What room is hard to say. The ladies at the front desk will size him up upon arrival, review their hand-written reservation sheet, hand him an actual brass key and send him on his way. (Hard to imagine credit-card keys at the PCI.) I’m sure Dru, with his good Southern manners (born and raised on Sea Island, enrolled at Alabama) will do just fine with front-desk ladies. All you have to is stand there nicely and let them do their thing. You’re in their home.

For Open I, the hotel was taken over by Golf Channel people and this week it is filled up with fans, caddies, kin of players, a couple writers, Rog (the Course Whisperer) and some teaching pros. Gale Peterson, the woman in the room next to mine, teaches at Sea Island. She used to babysit Davis and his kid brother, Mark, way back when.

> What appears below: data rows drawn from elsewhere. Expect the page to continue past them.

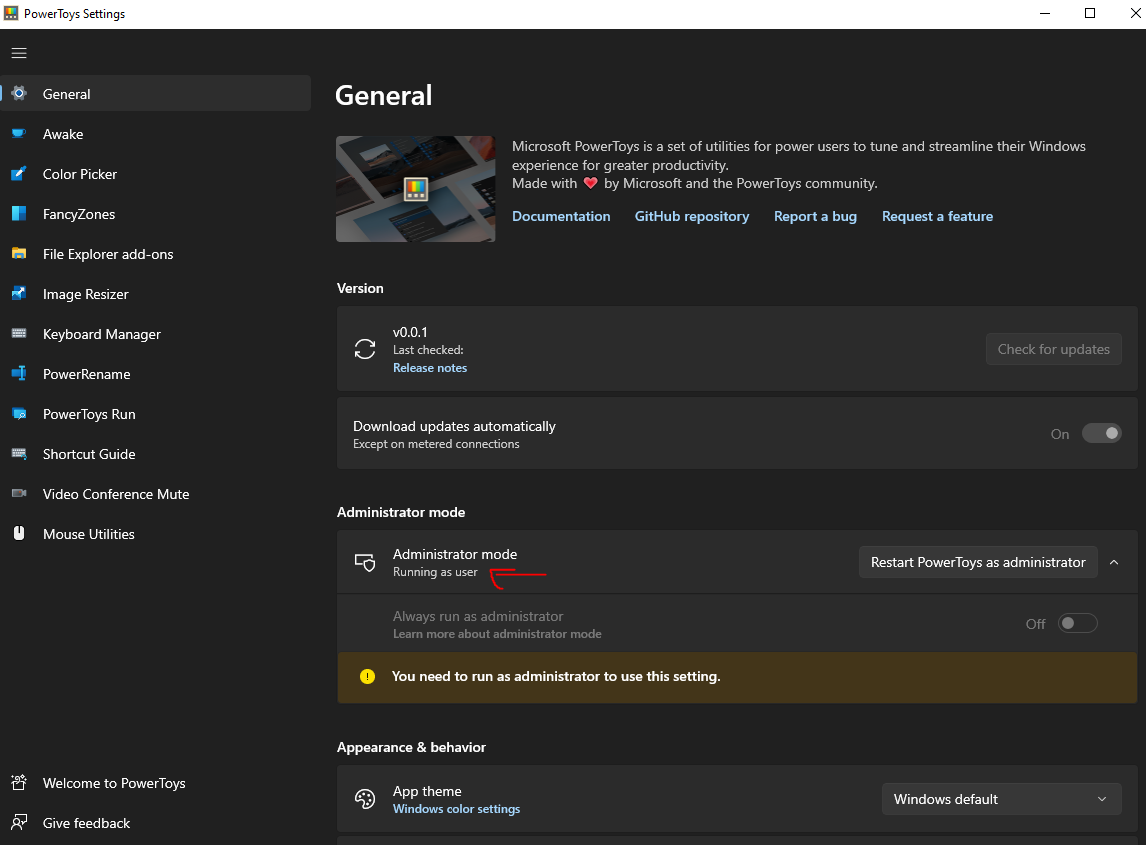Click Restart PowerToys as administrator
Screen dimensions: 1146x845
(x=977, y=562)
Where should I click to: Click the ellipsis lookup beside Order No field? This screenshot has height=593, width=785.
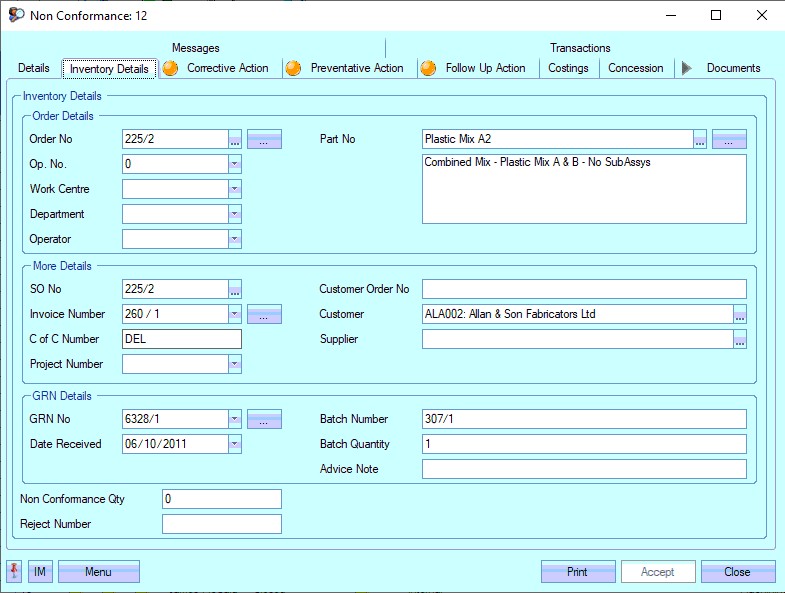pyautogui.click(x=235, y=139)
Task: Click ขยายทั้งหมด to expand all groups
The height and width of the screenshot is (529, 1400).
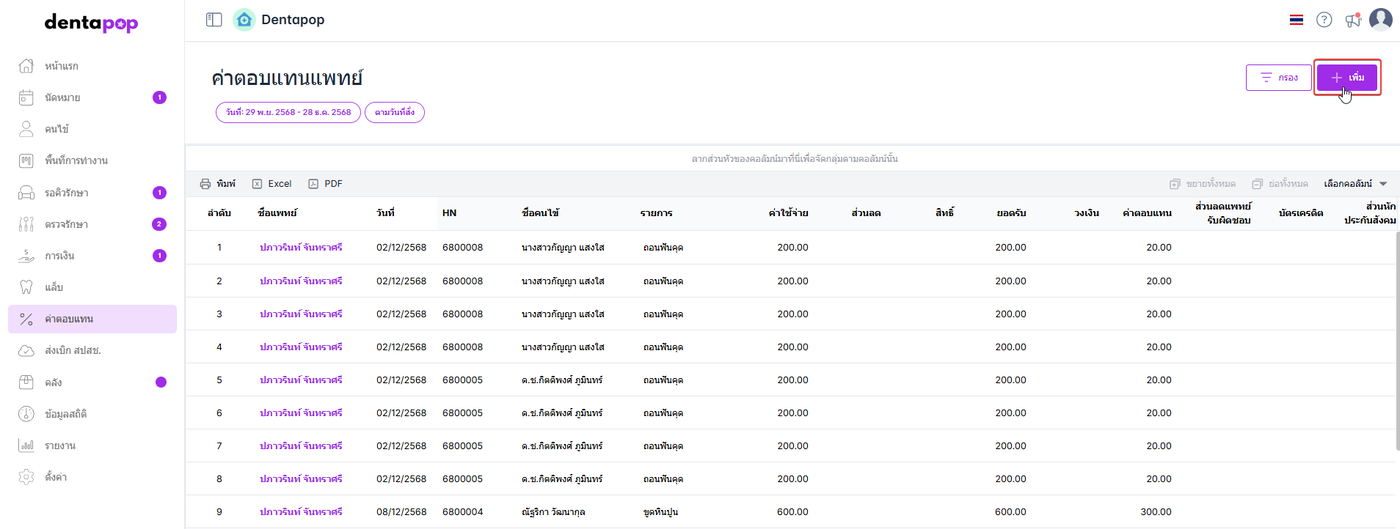Action: click(1203, 184)
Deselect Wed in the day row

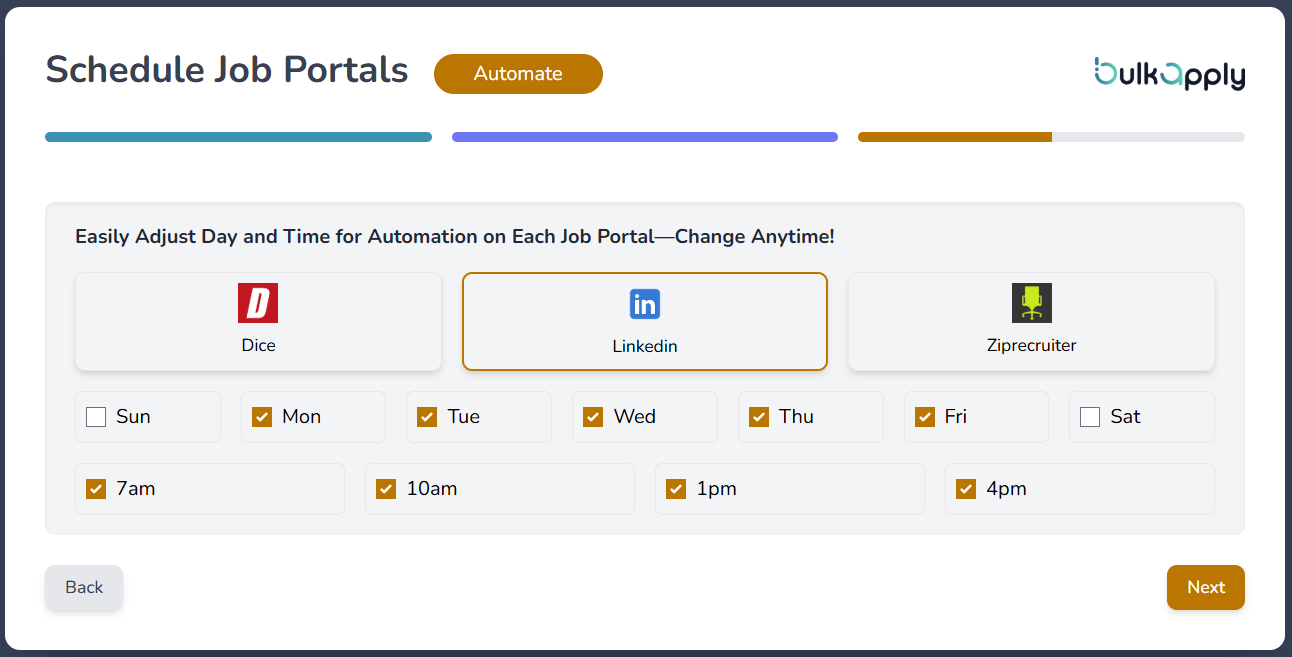pyautogui.click(x=593, y=417)

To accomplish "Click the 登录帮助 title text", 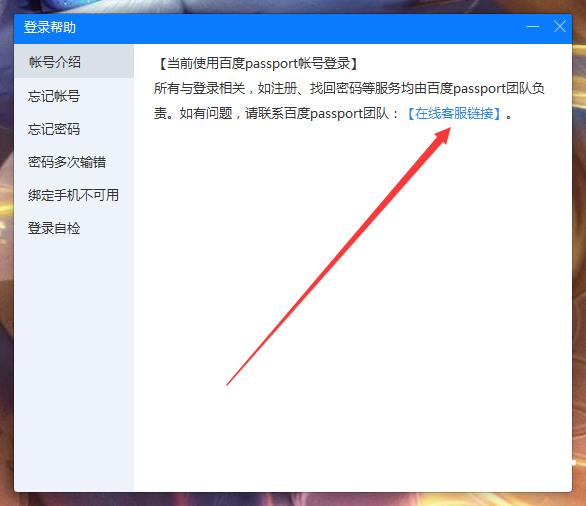I will [x=50, y=27].
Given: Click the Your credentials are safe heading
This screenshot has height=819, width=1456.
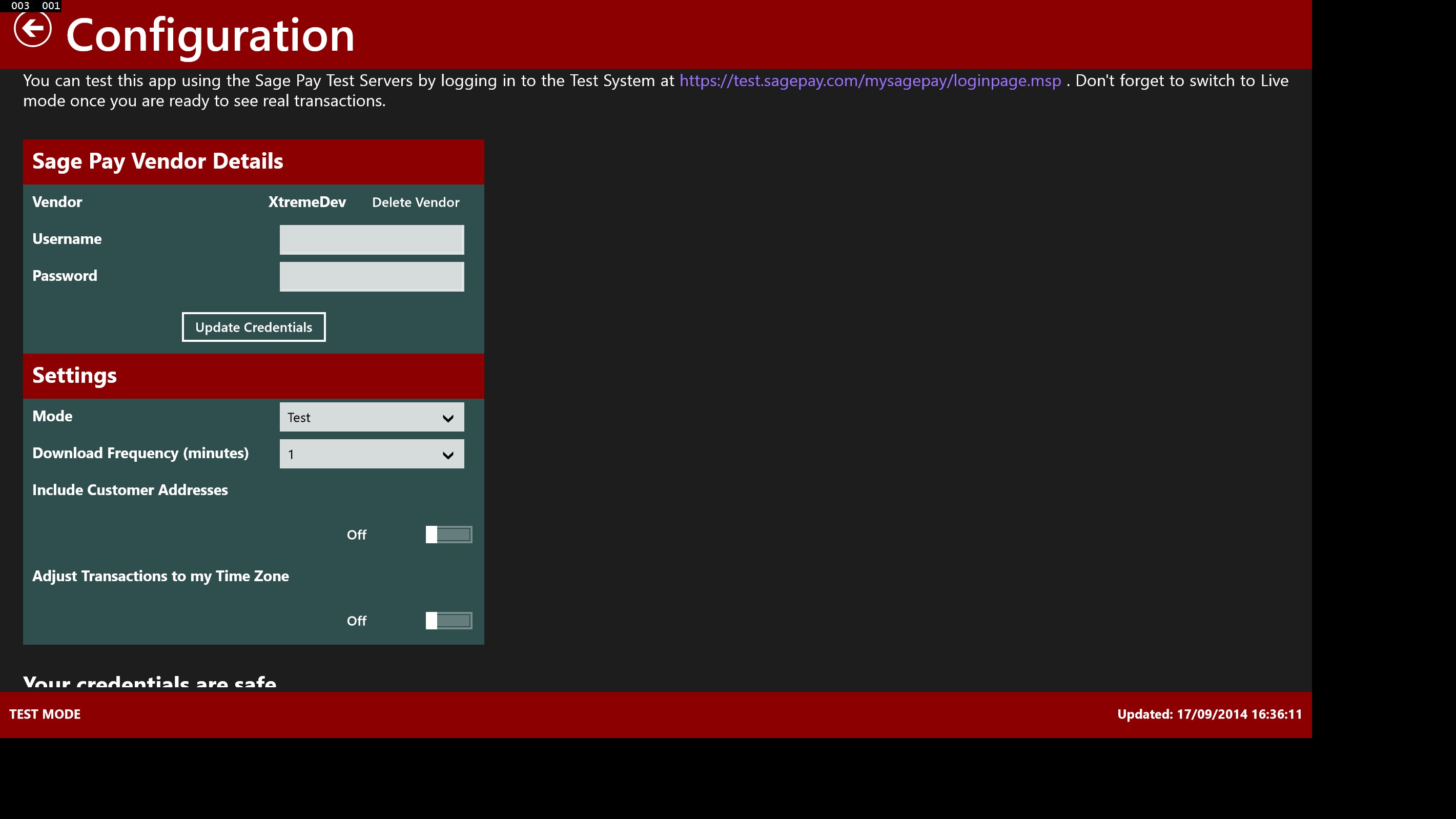Looking at the screenshot, I should [x=150, y=682].
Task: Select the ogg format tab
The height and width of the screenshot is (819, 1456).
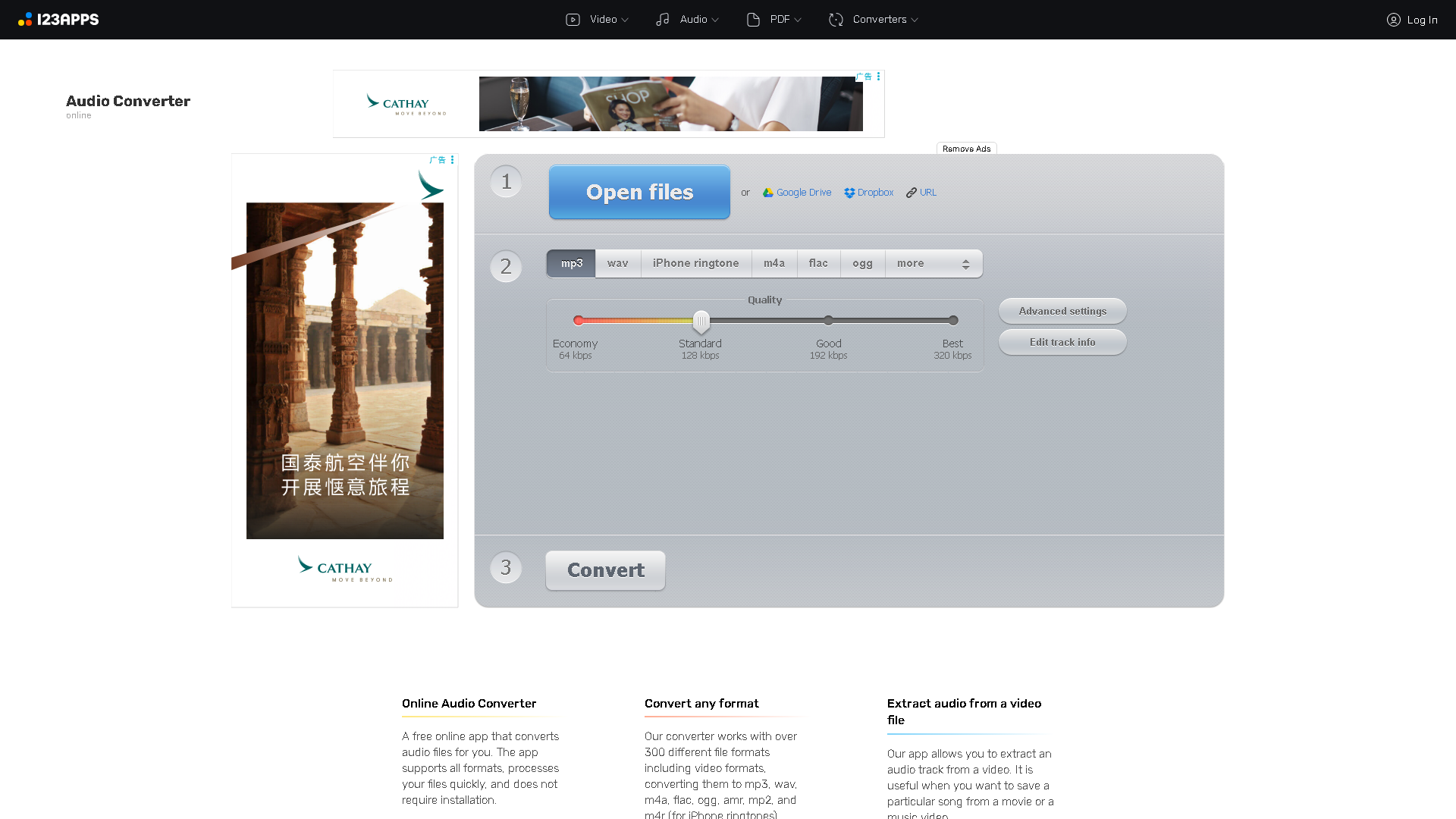Action: (x=862, y=263)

While discussing some of the finer points one day on our grubby hallway, she started making a phantom swing with the kind of rhythm you cannot teach. As I say, the place is golfy.

My room, by the way, is $145 per night, just the regular rack rate. These Barretts are not the kind of people who are going to raise their rates for a week just because they can. They want your business next time.

My room has black-and-white photos of LPGA stars from the 1950s and a window AC unit that I’ve been blasting all night in an all-out war against the heat of these Tarheel State nights. If Christine (my wife) were here she’d likely open the windows, but I have them stuffed with various odd things to keep out the morning light. Yes the windows open. How charming.

The PCI has a formal, bordering on fussy, dining room that reminds me of dozens of formal, fussy dining rooms I’ve seen at family-owned hotels throughout the British Isles. The menu is all tried-and-true. Oysters Rockefeller for your appetizer course. A 22-ounce pork chop for an entree. Not my kind of thing but I’m not you.

In the lobby, you can get the Fayetteville paper, the Charlotte paper and The Pilot, out of Southern Pines. If you want the Wall Street Journal and The New York Times you can get them at the Carolina Hotel, a short walk away. Rog was doing email one day in the lunch room but if there’s anybody here reading on a Kindle there I haven’t seen it.

As for entertainment at the Pine Crest Inn, in addition to chipping and drinking, there’s a man who comes in from time to time who people address as Mr. Ross. I haven’t seen the gent, but evidently he dresses as Donald Ross, speaks as Donald Ross, and has Ross’s mustache, accent, pocket watch and golfing insights.

There has also been, during these Opens, a piano man in the house, Randy Carmichael, son of Hoagy Carmichael. Randy is seventy-something and he has an unrushed sensibility. He plays some of his father’s hits from yesteryear, including “Georgia on My Mind” and “Heart and Soul.” He tired of “Summertime,” the George Gershwin anthem, a long time ago. He does play “Someone to Watch Over Me.” I called Christine when he did. Our song.

I’ve been seeing Randy a couple times every day. He does the crossword puzzle out of the Charlotte Observer with a breakfast cigarette on the hotel porch each morning and then plays golf or watches it during the day. As a kid growing up he was a member of Bel Air and Thunderbird, courtesy of his father and “The Nearness of You,” and for years he worked as a golf pro. He’s rooting for Lucy Li, the 11-year-old, to make the cut, and he speaks the same language as Fluff and Growler and Rog. He speaks golf.

Randy is still a good golfer and plays the piano like a dream, his fingers dancing on a small white piano with his name on it, a tip jar near sheet music he does not need. Randy was wrapping up the other night when I came through the lobby. He was wearing a black sport coat, very fine and well-tailored. His final notes of the night were all high keys, all right hand, and his forehead was hovering above it. So beautiful. He called it a night.